Search code examples
linuxpython-2.7socketspython-multithreadinglow-level

Python, Multithreading, sockets sometimes fail to create


Recently observed a rather odd behaviour that only happens in Linux but not freeBSD and was wondering whether anyone had an explanation or at least a guess of what might really be going on.

The problem:

The socket creation method, socket.socket(), sometimes fails. This only happens when multiple threads are creating the sockets, single-threaded works just fine.

To expand on socket.socket() fails, most of the time I get "error 13: Permission denied", but I have also seen "error 93: Protocol not supported".

Notes:

  1. I have tried this on Ubuntu 18.04 (bug is there) and freeBSD 12.0 (bug is not there)
  2. It only happens when multiple threads are creating sockets
  3. I've used UDP as a protocol for the sockets, although that seems to be more fault-tolerant. I have tried it with TCP as well, it even goes haywire faster with similar errors.
  4. It only happens sometimes, so multiple-runs might be required or as in the case I provided below - a bloated number of threads should also do the trick.

Code:

Here's some minimal code that you can use to reproduce that:


from threading import Thread
import socket

def foo():
    udp = socket.getprotobyname('udp')
    
    try:
        send_socket = socket.socket(socket.AF_INET, socket.SOCK_DGRAM, udp)
    except Exception as e:
        print type(e)
        print repr(e)
    

def main():
    for _ in range(6000):
        t = Thread(target=foo)
        t.start()

main()

Note:

  1. I have used an artificially large number of threads just to maximize the probability that you'd hit that error at least once within a run with UDP. As I said earlier, if you try TCP you'll see A LOT of errors with that number of threads. But in reality, even a more real-world number of threads like 20 or even 10 would trigger the error, you'd just likely need multiple runs in order to observe it.
  2. Surrounding the socket creation with while, try/except will cause all subsequent calls to also fail.
  3. Surrounding the socket creation with try/except and in the "exception handing" bit restarting the function, i.e. calling it again would work and will not fail.

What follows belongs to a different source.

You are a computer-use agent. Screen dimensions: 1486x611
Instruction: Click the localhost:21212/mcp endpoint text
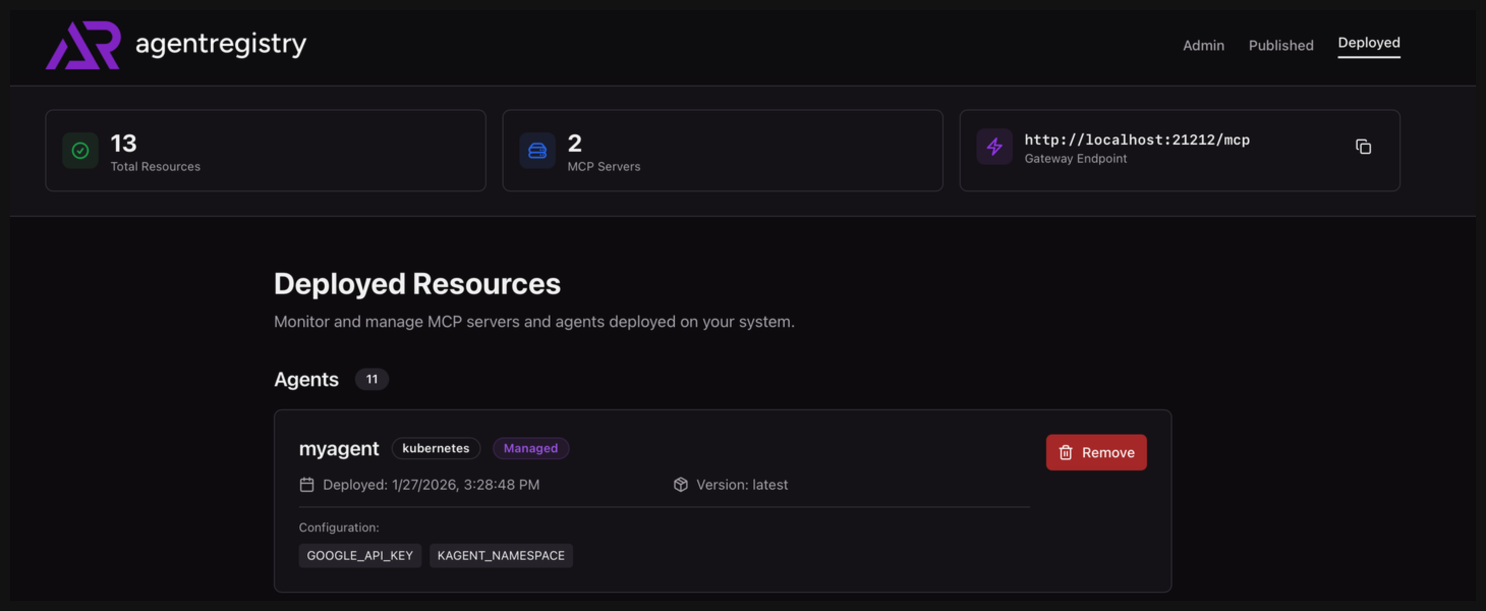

Any ideas, suggestions or explanations are welcome!!!

P.S.

Technically I know I can get around my problem by having a single thread create as many sockets as I need and pass them as arguments to my other threads, but that is not the point really. I am more interested in why this is happening and how to solve it, rather than what workarounds there might be, even though these are also welcome. :)


Solution

  • I managed to solve it. The problem comes from getprotobyname() not being thread safe!

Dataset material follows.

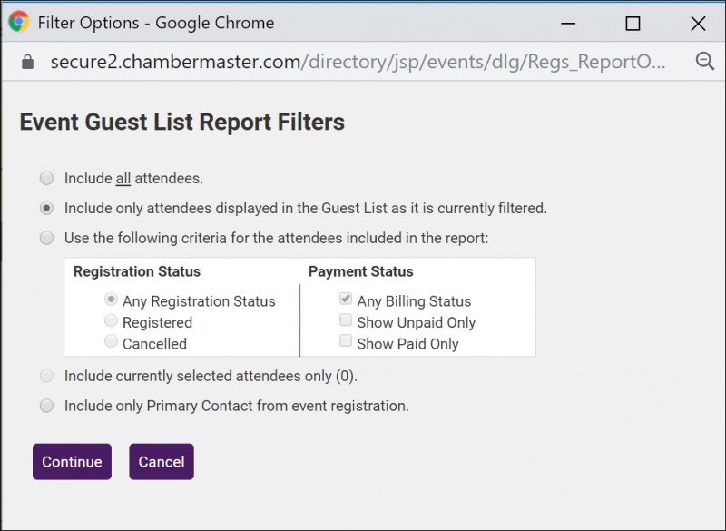726x531 pixels.
Task: Choose the Use the following criteria radio button
Action: coord(46,238)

    See: The Linux man page

    On another note, looking at the freeBSD man page also hints that this might cause problems with concurrency, however my experiments prove that it does not, maybe someone can follow up?

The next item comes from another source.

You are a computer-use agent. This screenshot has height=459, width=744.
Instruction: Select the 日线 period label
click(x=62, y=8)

    Anyway, a fixed version of the code for anyone interested would be to get the protocol number in the main thread (seems sensible and should have done that in the first place) and then pass it as an argument. It would both reduce the system calls that you perform and fix any concurrency-related problems with that within the program. The code would look as follows:

    from threading import Thread
    import socket
    
    def foo(proto_num):
        try:
            send_socket = socket.socket(socket.AF_INET, socket.SOCK_DGRAM, proto_num)
        except Exception as e:
            print type(e)
            print repr(e)
    
    
    def main():
        proto_num = socket.getprotobyname('udp')
        for _ in range(6000):
            t = Thread(target=foo, args=(proto_num,))
            t.start()
    
    main()
    
    

    Exceptions with socket creation in the form of "Permission denied" or "Protocol not supported" will not be reported this way. Also, note that if you use SOCK_DGRAM the proto_number is redundant and might be skipped altogether, however the solution would be more relevant in case someone wants to create a SOCK_RAW socket.